> _TASK DETAILS_
Format the entries below as a numbered list, one line per item, and omit the blank lines.

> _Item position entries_
■ ■ ■ ■ ■
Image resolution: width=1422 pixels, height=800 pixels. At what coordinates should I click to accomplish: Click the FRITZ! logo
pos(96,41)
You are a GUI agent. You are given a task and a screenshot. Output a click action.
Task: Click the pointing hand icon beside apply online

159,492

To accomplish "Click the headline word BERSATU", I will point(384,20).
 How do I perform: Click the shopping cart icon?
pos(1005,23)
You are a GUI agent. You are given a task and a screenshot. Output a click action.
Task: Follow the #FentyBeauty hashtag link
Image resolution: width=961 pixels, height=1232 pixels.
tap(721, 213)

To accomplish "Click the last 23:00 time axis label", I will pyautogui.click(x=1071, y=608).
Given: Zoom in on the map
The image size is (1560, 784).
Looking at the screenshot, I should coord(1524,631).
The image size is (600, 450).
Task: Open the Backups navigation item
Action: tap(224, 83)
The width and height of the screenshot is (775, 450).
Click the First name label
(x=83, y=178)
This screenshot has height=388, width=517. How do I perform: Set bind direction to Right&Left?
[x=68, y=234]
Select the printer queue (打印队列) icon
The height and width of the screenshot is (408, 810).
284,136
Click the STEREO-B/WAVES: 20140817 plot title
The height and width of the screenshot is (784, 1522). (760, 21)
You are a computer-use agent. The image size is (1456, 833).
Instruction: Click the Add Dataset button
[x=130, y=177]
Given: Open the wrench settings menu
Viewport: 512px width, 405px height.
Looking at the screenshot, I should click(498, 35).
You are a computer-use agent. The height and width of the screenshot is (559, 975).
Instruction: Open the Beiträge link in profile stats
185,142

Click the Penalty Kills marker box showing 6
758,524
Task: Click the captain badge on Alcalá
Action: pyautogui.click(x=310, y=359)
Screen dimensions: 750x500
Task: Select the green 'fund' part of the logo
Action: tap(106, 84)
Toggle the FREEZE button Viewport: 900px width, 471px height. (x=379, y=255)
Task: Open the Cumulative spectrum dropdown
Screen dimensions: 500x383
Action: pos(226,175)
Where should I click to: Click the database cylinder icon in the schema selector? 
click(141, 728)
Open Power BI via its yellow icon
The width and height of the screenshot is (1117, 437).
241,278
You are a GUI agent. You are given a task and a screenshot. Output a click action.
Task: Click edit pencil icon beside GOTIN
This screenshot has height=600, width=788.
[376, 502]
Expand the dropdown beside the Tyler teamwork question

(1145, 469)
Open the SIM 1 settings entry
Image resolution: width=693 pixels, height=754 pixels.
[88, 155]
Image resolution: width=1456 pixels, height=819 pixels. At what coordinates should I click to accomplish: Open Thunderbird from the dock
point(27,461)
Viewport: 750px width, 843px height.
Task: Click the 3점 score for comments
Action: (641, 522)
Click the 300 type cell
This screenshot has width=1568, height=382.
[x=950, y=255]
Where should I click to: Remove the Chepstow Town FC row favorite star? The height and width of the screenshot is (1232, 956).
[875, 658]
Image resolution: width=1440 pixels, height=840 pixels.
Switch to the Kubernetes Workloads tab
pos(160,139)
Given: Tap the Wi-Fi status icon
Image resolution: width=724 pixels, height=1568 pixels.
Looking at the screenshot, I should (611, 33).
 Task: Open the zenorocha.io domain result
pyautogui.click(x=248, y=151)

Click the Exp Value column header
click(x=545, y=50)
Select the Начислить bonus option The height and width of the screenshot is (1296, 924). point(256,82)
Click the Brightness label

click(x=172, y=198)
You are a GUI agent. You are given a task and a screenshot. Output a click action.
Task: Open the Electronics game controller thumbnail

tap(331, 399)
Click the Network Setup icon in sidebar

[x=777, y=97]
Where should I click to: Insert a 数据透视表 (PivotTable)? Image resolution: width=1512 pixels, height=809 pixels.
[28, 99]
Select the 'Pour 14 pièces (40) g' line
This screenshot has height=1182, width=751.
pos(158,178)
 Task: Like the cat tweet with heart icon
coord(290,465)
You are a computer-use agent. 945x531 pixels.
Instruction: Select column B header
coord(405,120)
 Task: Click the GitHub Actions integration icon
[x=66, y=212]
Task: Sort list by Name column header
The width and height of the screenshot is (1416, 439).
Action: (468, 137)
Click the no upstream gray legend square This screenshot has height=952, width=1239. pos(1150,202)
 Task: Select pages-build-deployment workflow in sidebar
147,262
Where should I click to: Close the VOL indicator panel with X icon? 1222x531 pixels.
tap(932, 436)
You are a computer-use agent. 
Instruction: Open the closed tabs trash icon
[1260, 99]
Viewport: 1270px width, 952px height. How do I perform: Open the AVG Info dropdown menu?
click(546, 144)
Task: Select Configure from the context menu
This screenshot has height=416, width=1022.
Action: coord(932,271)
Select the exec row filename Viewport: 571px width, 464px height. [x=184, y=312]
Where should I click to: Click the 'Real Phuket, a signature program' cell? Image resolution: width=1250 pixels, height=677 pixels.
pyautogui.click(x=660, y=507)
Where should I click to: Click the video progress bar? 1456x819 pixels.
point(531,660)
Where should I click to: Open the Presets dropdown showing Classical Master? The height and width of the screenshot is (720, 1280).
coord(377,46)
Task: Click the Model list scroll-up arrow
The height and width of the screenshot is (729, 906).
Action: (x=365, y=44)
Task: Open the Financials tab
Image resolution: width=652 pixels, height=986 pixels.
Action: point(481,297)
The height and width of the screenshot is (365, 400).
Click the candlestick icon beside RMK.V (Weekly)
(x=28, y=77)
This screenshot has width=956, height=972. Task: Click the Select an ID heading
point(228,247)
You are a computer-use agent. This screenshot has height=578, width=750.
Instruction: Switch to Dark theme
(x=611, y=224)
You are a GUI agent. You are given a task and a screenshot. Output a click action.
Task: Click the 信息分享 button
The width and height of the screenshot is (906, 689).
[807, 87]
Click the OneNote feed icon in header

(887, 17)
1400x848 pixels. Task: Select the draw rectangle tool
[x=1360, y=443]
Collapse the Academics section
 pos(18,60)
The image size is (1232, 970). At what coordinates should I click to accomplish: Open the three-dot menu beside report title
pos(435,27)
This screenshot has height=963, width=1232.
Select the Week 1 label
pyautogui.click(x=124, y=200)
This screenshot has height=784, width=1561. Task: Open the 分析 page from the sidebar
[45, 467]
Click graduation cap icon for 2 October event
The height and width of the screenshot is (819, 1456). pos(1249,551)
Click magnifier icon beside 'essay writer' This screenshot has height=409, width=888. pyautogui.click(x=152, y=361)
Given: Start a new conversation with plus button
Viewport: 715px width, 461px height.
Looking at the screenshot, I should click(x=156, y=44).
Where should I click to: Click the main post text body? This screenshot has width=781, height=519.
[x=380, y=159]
■ ■ ■ ■ ■
> _THE RESULT_
1. Image resolution: width=1422 pixels, height=800 pixels. At what coordinates should I click to accomplish: Click the FRITZ! logo
2. pos(96,41)
3. You are a GUI agent. You are given a task and a screenshot. Output a click action.
4. Task: Click the pointing hand icon beside apply online
5. 159,492
6. To accomplish "Click the headline word BERSATU", I will point(384,20).
7.  How do I perform: Click the shopping cart icon?
8. pos(1005,23)
9. You are a GUI agent. You are given a task and a screenshot. Output a click action.
10. Task: Follow the #FentyBeauty hashtag link
11. Image resolution: width=961 pixels, height=1232 pixels.
12. tap(721, 213)
13. To accomplish "Click the last 23:00 time axis label", I will pyautogui.click(x=1071, y=608).
14. Given: Zoom in on the map
15. The image size is (1560, 784).
16. Looking at the screenshot, I should coord(1524,631).
17. The image size is (600, 450).
18. Task: Open the Backups navigation item
19. Action: tap(224, 83)
20. The width and height of the screenshot is (775, 450).
21. Click the First name label
22. (x=83, y=178)
23. This screenshot has height=388, width=517. How do I perform: Set bind direction to Right&Left?
24. [x=68, y=234]
25. Select the printer queue (打印队列) icon
26. The height and width of the screenshot is (408, 810).
27. 284,136
28. Click the STEREO-B/WAVES: 20140817 plot title
29. The height and width of the screenshot is (784, 1522). (760, 21)
30. You are a computer-use agent. The image size is (1456, 833).
31. Instruction: Click the Add Dataset button
32. [x=130, y=177]
33. Given: Open the wrench settings menu
34. Viewport: 512px width, 405px height.
35. Looking at the screenshot, I should click(498, 35).
36. You are a computer-use agent. The height and width of the screenshot is (559, 975).
37. Instruction: Open the Beiträge link in profile stats
38. 185,142
39. Click the Penalty Kills marker box showing 6
40. 758,524
41. Task: Click the captain badge on Alcalá
42. Action: pyautogui.click(x=310, y=359)
43. Screen dimensions: 750x500
44. Task: Select the green 'fund' part of the logo
45. Action: tap(106, 84)
46. Toggle the FREEZE button Viewport: 900px width, 471px height. (x=379, y=255)
47. Task: Open the Cumulative spectrum dropdown
48. Screen dimensions: 500x383
49. Action: pos(226,175)
50. Where should I click to: Click the database cylinder icon in the schema selector? 
51. click(141, 728)
52. Open Power BI via its yellow icon
53. The width and height of the screenshot is (1117, 437).
54. 241,278
55. You are a GUI agent. You are given a task and a screenshot. Output a click action.
56. Task: Click edit pencil icon beside GOTIN
57. This screenshot has height=600, width=788.
58. [376, 502]
59. Expand the dropdown beside the Tyler teamwork question
60. (1145, 469)
61. Open the SIM 1 settings entry
62. Image resolution: width=693 pixels, height=754 pixels.
63. [88, 155]
64. Image resolution: width=1456 pixels, height=819 pixels. At what coordinates should I click to accomplish: Open Thunderbird from the dock
65. point(27,461)
66. Viewport: 750px width, 843px height.
67. Task: Click the 3점 score for comments
68. Action: (641, 522)
69. Click the 300 type cell
70. This screenshot has width=1568, height=382.
71. [x=950, y=255]
72. Where should I click to: Remove the Chepstow Town FC row favorite star? The height and width of the screenshot is (1232, 956).
73. [875, 658]
74. Image resolution: width=1440 pixels, height=840 pixels.
75. Switch to the Kubernetes Workloads tab
76. pos(160,139)
77. Given: Tap the Wi-Fi status icon
78. Image resolution: width=724 pixels, height=1568 pixels.
79. Looking at the screenshot, I should (611, 33).
80.  Task: Open the zenorocha.io domain result
81. pyautogui.click(x=248, y=151)
82. Click the Exp Value column header
83. click(x=545, y=50)
84. Select the Начислить bonus option The height and width of the screenshot is (1296, 924). point(256,82)
85. Click the Brightness label
86. click(x=172, y=198)
87. You are a GUI agent. You are given a task and a screenshot. Output a click action.
88. Task: Open the Electronics game controller thumbnail
89. tap(331, 399)
90. Click the Network Setup icon in sidebar
91. [x=777, y=97]
92. Where should I click to: Insert a 数据透视表 (PivotTable)? Image resolution: width=1512 pixels, height=809 pixels.
93. [28, 99]
94. Select the 'Pour 14 pièces (40) g' line
95. This screenshot has height=1182, width=751.
96. pos(158,178)
97.  Task: Like the cat tweet with heart icon
98. coord(290,465)
99. You are a computer-use agent. 945x531 pixels.
100. Instruction: Select column B header
101. coord(405,120)
102.  Task: Click the GitHub Actions integration icon
103. [x=66, y=212]
104. Task: Sort list by Name column header
105. The width and height of the screenshot is (1416, 439).
106. Action: (468, 137)
107. Click the no upstream gray legend square This screenshot has height=952, width=1239. pos(1150,202)
108.  Task: Select pages-build-deployment workflow in sidebar
109. 147,262
110. Where should I click to: Close the VOL indicator panel with X icon? 1222x531 pixels.
111. tap(932, 436)
112. You are a computer-use agent. 
113. Instruction: Open the closed tabs trash icon
114. [1260, 99]
115. Viewport: 1270px width, 952px height. How do I perform: Open the AVG Info dropdown menu?
116. click(546, 144)
117. Task: Select Configure from the context menu
118. This screenshot has height=416, width=1022.
119. Action: coord(932,271)
120. Select the exec row filename Viewport: 571px width, 464px height. [x=184, y=312]
121. Where should I click to: Click the 'Real Phuket, a signature program' cell? Image resolution: width=1250 pixels, height=677 pixels.
122. pyautogui.click(x=660, y=507)
123. Where should I click to: Click the video progress bar? 1456x819 pixels.
124. point(531,660)
125. Where should I click to: Open the Presets dropdown showing Classical Master? The height and width of the screenshot is (720, 1280).
126. coord(377,46)
127. Task: Click the Model list scroll-up arrow
128. The height and width of the screenshot is (729, 906).
129. Action: (x=365, y=44)
130. Task: Open the Financials tab
131. Image resolution: width=652 pixels, height=986 pixels.
132. Action: point(481,297)
133. The height and width of the screenshot is (365, 400).
134. Click the candlestick icon beside RMK.V (Weekly)
135. (x=28, y=77)
136. This screenshot has width=956, height=972. Task: Click the Select an ID heading
137. point(228,247)
138. You are a computer-use agent. This screenshot has height=578, width=750.
139. Instruction: Switch to Dark theme
140. (x=611, y=224)
141. You are a GUI agent. You are given a task and a screenshot. Output a click action.
142. Task: Click the 信息分享 button
143. The width and height of the screenshot is (906, 689).
144. [807, 87]
145. Click the OneNote feed icon in header
146. (887, 17)
147. 1400x848 pixels. Task: Select the draw rectangle tool
148. [x=1360, y=443]
149. Collapse the Academics section
150.  pos(18,60)
151. The image size is (1232, 970). At what coordinates should I click to accomplish: Open the three-dot menu beside report title
152. pos(435,27)
153. This screenshot has height=963, width=1232.
154. Select the Week 1 label
155. pyautogui.click(x=124, y=200)
156. This screenshot has height=784, width=1561. Task: Open the 分析 page from the sidebar
157. [45, 467]
158. Click graduation cap icon for 2 October event
159. The height and width of the screenshot is (819, 1456). pos(1249,551)
160. Click magnifier icon beside 'essay writer' This screenshot has height=409, width=888. pyautogui.click(x=152, y=361)
161. Given: Start a new conversation with plus button
162. Viewport: 715px width, 461px height.
163. Looking at the screenshot, I should click(x=156, y=44).
164. Where should I click to: Click the main post text body? This screenshot has width=781, height=519.
165. [x=380, y=159]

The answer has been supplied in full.